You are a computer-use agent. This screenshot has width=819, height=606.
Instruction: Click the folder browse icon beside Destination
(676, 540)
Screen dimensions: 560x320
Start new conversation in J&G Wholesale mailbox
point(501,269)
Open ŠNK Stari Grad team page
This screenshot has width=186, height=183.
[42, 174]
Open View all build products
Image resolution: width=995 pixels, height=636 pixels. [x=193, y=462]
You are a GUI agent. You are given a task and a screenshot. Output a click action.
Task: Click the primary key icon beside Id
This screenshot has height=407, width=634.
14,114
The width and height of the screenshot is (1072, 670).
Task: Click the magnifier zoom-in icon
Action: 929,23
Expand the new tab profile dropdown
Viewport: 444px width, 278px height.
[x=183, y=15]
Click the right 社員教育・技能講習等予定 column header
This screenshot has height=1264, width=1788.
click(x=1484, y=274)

§ TRY IT: Print the material above verbatim, first line through the line containing "Screen dimensions: 560x320", both included.

§ RESPONSE AREA:
You are a computer-use agent. This screenshot has width=819, height=606.
Instruction: Click the folder browse icon beside Destination
(676, 540)
Screen dimensions: 560x320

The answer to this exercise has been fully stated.